Dataset entries:
((

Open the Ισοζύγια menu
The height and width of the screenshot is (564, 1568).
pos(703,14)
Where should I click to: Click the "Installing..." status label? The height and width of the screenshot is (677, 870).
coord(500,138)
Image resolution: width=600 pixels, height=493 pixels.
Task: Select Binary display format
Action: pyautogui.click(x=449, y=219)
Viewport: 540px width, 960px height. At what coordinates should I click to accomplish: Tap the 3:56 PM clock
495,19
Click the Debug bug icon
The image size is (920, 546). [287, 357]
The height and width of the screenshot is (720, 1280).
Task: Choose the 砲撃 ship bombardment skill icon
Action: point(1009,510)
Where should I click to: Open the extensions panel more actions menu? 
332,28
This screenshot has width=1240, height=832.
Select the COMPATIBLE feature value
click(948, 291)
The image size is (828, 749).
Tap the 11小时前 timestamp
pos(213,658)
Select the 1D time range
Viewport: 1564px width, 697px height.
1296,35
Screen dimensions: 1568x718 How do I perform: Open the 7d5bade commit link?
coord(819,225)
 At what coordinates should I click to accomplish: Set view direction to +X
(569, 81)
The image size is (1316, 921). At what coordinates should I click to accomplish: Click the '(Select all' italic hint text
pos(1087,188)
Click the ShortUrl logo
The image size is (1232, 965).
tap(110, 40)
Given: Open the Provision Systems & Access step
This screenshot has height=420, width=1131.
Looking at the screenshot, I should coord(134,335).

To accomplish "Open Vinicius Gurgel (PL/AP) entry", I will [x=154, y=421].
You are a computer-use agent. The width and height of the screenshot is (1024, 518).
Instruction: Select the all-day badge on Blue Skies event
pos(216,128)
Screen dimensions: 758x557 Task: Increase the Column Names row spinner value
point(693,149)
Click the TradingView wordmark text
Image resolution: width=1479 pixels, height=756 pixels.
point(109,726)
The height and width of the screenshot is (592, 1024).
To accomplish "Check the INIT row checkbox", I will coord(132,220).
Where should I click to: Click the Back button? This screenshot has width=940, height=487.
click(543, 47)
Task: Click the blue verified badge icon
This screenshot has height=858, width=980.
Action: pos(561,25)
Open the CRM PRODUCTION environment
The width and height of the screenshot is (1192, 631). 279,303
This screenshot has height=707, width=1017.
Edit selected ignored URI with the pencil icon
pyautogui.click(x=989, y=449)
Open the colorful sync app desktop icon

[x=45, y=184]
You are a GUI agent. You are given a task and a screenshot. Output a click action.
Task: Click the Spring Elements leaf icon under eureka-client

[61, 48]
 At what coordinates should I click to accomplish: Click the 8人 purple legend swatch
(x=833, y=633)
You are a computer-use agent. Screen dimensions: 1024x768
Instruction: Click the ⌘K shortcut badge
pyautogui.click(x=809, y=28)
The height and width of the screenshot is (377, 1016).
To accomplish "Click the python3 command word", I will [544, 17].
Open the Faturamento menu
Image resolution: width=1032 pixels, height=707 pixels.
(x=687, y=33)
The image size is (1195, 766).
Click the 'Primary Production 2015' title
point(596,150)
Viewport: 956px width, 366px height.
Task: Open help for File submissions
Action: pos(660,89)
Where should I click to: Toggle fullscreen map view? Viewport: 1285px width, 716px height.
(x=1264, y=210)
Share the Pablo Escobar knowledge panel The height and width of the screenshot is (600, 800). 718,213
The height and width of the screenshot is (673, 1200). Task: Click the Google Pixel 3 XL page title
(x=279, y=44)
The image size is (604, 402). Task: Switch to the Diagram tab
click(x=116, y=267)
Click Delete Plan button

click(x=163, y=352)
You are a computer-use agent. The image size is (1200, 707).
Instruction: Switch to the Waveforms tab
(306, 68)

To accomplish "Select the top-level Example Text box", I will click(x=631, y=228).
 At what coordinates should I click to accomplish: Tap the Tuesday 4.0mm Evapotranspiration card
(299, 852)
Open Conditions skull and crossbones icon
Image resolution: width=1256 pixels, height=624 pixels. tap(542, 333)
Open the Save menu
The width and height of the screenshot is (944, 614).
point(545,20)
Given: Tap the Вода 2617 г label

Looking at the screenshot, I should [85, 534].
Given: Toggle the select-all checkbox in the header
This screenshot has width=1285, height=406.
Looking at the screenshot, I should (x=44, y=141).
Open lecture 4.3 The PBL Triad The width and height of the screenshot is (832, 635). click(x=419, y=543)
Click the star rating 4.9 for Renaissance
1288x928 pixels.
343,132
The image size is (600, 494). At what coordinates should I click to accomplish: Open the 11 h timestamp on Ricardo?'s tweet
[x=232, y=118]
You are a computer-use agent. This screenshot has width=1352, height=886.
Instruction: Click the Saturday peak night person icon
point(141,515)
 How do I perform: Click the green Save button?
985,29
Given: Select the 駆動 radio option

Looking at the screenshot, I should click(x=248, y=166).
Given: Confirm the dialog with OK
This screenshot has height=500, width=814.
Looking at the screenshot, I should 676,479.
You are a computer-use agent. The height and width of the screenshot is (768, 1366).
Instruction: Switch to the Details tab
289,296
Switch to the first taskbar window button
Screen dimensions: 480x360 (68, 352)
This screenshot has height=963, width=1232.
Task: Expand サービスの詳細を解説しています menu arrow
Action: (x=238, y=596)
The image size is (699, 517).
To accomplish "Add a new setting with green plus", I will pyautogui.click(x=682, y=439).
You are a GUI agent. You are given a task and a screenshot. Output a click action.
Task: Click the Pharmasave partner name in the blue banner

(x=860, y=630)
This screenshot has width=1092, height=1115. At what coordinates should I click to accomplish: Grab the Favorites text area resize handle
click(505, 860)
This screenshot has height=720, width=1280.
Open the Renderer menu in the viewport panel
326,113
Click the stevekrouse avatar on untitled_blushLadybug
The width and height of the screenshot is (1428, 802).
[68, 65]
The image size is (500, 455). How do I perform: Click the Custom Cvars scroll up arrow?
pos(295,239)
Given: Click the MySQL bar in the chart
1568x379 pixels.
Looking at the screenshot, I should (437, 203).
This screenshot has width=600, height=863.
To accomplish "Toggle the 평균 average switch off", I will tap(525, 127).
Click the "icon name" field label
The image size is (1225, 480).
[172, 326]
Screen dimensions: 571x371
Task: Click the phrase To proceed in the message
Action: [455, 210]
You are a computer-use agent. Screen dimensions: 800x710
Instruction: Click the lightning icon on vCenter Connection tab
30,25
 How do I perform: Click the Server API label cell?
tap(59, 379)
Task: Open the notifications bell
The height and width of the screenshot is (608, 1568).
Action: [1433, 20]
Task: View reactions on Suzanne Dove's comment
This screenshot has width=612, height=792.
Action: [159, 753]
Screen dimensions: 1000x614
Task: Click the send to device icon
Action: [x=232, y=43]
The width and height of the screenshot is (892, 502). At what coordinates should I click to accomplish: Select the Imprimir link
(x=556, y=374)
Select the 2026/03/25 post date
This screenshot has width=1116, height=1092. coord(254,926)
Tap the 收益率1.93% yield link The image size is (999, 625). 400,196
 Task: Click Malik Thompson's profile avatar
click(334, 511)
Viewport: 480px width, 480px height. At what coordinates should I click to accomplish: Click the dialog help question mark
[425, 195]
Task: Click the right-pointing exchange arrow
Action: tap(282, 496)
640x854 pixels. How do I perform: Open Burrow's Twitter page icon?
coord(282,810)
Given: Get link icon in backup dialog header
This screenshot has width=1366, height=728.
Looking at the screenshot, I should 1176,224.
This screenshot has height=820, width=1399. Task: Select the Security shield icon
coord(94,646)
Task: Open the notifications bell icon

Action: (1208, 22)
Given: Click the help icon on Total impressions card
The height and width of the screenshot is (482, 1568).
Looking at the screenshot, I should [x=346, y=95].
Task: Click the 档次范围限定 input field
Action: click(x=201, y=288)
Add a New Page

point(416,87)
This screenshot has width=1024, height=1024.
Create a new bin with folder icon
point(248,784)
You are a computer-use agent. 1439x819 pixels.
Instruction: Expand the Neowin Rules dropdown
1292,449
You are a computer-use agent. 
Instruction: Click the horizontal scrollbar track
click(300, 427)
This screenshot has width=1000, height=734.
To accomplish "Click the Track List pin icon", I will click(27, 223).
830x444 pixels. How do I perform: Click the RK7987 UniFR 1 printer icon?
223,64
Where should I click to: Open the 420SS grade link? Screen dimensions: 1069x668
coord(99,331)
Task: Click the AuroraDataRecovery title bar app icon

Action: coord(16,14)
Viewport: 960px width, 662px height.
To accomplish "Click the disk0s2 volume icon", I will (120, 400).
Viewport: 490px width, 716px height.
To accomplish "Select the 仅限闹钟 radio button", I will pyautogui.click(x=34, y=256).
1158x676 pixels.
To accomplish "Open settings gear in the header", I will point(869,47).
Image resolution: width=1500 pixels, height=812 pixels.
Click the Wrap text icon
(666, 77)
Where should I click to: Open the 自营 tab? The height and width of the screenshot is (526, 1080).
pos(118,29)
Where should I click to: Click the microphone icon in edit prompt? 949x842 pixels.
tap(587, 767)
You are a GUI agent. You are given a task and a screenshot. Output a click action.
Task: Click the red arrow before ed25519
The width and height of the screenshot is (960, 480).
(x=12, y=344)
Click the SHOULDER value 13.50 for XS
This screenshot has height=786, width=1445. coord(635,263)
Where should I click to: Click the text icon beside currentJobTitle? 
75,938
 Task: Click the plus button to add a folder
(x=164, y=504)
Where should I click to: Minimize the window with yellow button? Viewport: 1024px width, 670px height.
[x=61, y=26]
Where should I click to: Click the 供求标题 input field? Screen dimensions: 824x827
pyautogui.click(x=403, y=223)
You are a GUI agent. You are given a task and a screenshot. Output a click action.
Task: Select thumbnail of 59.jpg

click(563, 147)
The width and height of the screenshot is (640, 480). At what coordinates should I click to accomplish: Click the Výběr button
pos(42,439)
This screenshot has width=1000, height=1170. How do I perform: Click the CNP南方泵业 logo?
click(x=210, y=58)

))

Among the lines above, which contain the word "checkbox"? Copy every one.

To accomplish "Check the INIT row checkbox", I will coord(132,220).
Given: Toggle the select-all checkbox in the header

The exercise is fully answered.